From the line holding "At what coordinates should I click to accomplish: Click" through the line holding "This screenshot has" below, write out every line exactly; include both of those lines and drop the pictures.

Supplied information -
══════════════════════════════

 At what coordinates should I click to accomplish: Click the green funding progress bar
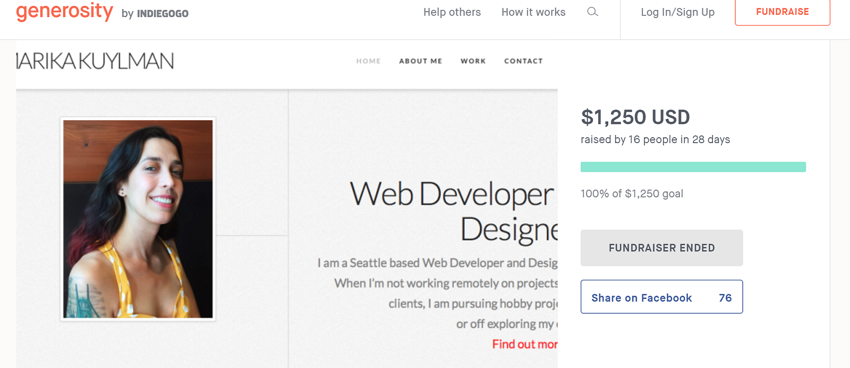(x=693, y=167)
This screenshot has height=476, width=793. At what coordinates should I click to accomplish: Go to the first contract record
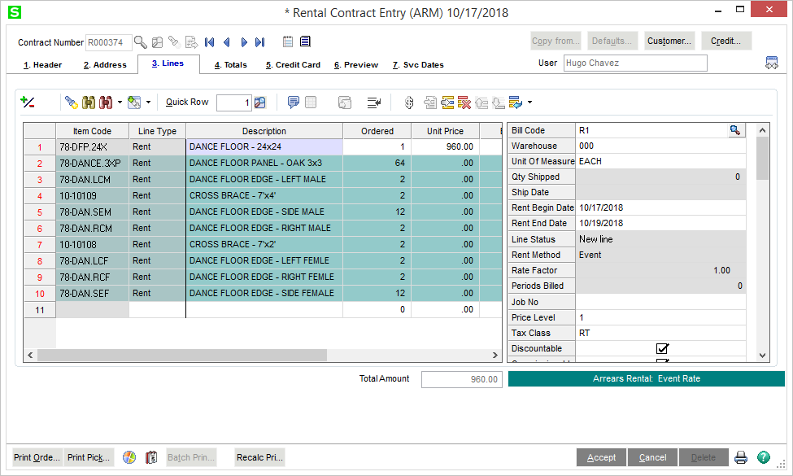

══════════════════════════════

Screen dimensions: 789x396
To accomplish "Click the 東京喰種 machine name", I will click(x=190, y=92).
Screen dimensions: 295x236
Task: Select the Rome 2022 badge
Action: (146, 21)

══════════════════════════════

Response to the exercise -
 At what coordinates should I click to accomplish: Click the green funding progress bar
(x=693, y=167)
This screenshot has height=476, width=793. At what coordinates should I click to accomplish: Go to the first contract record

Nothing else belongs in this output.